Can A Lawyer Testify At A Client's Trial?

News reports (See, e.g., Wall Street Journal, Atlanta Jrl Constitution) are talking about the possibility that Dennis Kozlowski's attorney may be an upcoming witness at his trial. Kozlowski, former CEO of Tyco, along with Mark Swartz is presently on trial for a host of charges, including larceny under New York State law.  It seems that Attorney David Boies did an internal investigation of the company for Tyco's Board and that he may now be a witness in the trial.  The problem is that there seems to be a conflict in testimony between what he might say, and what Kozlowski's present attorney might say with regard to Kozlowki's departure from the company.   

So can a lawyer testify at the trial of their own client?  And if so, can they ask themselves the questions on direct examination?  It could be quite a circus if the attorney would have to ask themselves questions, that they would then answer.

First, in the rare circumstance that this happens, the witness testifying normally has another attorney ask the questions -- so that's easy to resolve.  But the tougher question is whether the present attorney can testify in the trial of his client in order to rebut testimony presented by a witness at the trial (the fact that the initial witness is an attorney is not a factor).  And if he or she does testify, can they remain counsel for the client for the rest of case. 

The ABA Model Rules of Professional Conduct speak to this issue in Rule 3.7(a), where it states:

(a) A lawyer shall not act as advocate at a trial in which the lawyer is likely to be a necessary witness unless:

(1) the testimony relates to an uncontested issue;

(2) the testimony relates to the nature and value of legal services rendered in the case; or

(3) disqualification of the lawyer would work substantial hardship on the client. . . .
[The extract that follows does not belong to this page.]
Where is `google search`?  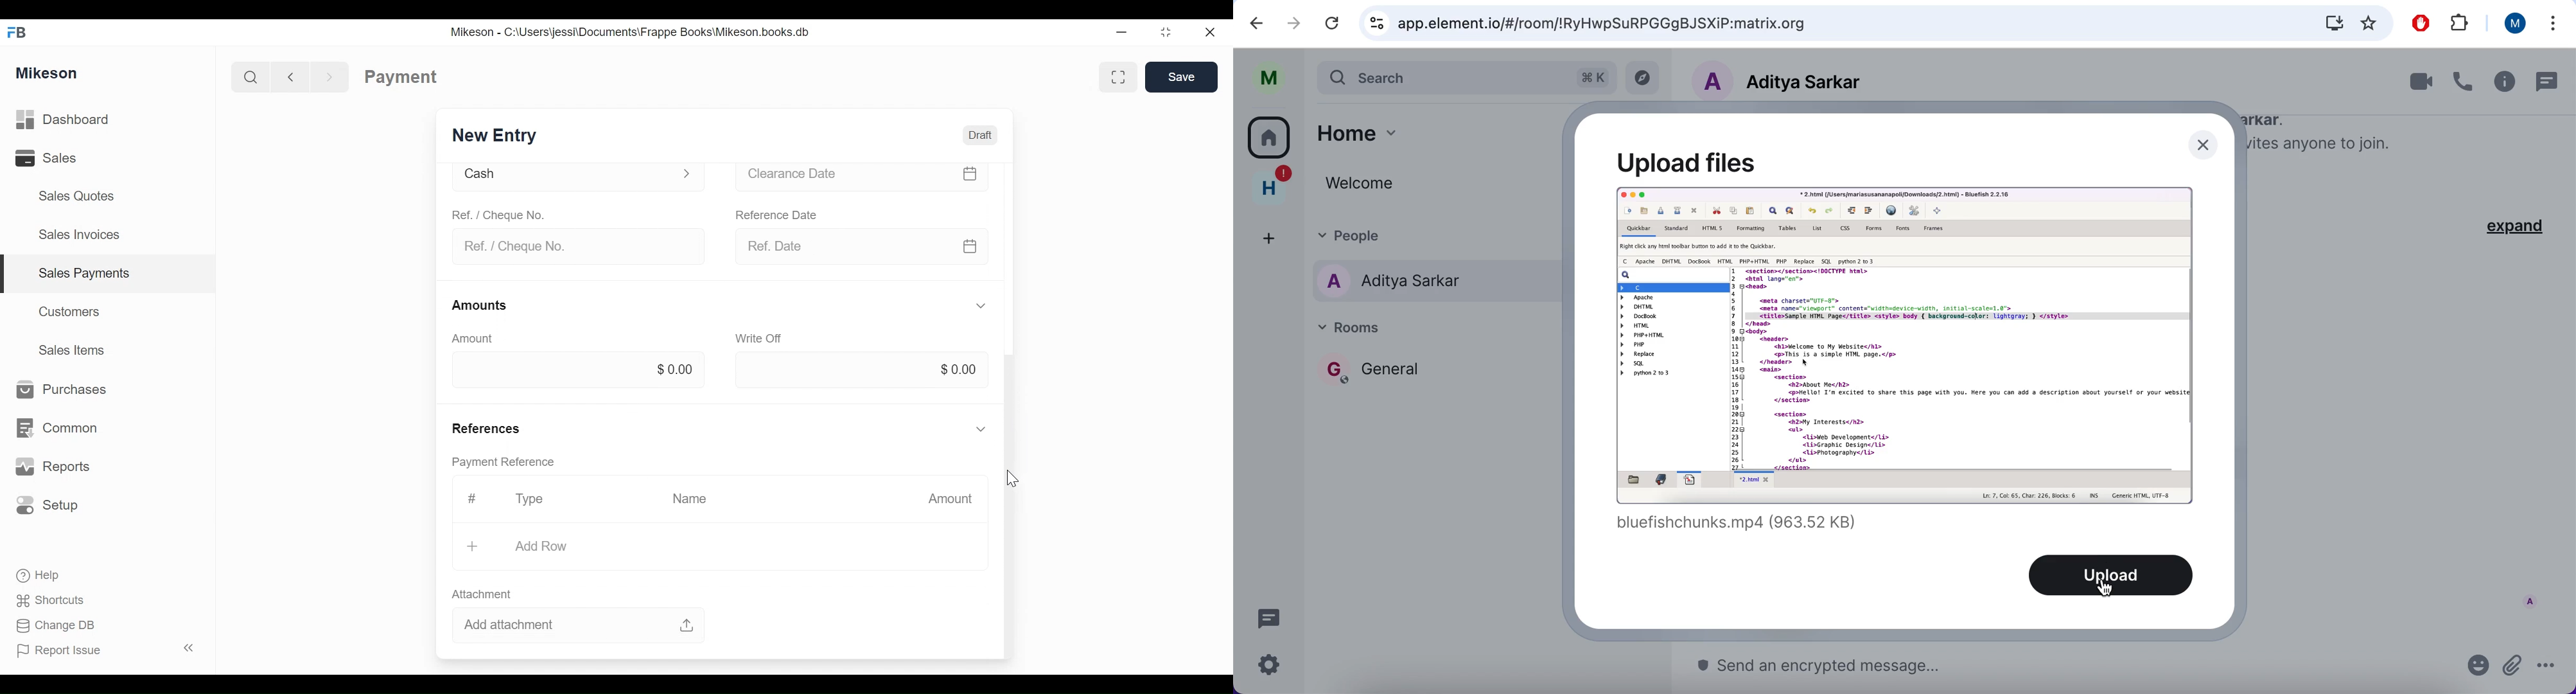 google search is located at coordinates (1874, 24).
Rule 3.7(a)(1)(2) do not apply here, but the question of (3) is one that may need to be considered.  Would it be a substantial hardship for Kozlowski to have to get new counsel, or to proceed without his lead counsel, for the rest of this trial.  And if the prosecution really needs the initial testimony, knowing full well that it might mean that trial counsel may need to take the stand and respond, do they want to risk a problem in the case just for this testimony? 

The New York Ethics Rules differ slightly, but not significantly on this issue.  DR5-102 states:

DR 5-102A. A lawyer shall not act, or accept employment that contemplates the lawyer's acting, as an advocate on issues of fact before any tribunal if the lawyer knows or it is obvious that the lawyer ought to be called as a witness on a significant issue on behalf of the client, except that the lawyer may act as an advocate and also testify:

1. If the testimony will relate solely to an uncontested issue.
2. If the testimony will relate solely to a matter of formality and there is no reason to believe that substantial evidence will be offered in opposition to the testimony.
3. If the testimony will relate solely to the nature and value of legal services rendered in the case by the lawyer or the lawyer's firm to the client.
4. As to any matter, if disqualification as an advocate would work a substantial hardship on the client because of the distinctive value of the lawyer as counsel in the particular case. . . .

Here again, the issue may be whether it would be a substantial hardship to the client.  But do the prosecutors in the Kozlowski trial really want to run the risk of having the defendant's own counsel up on the witness stand testifying for the defense.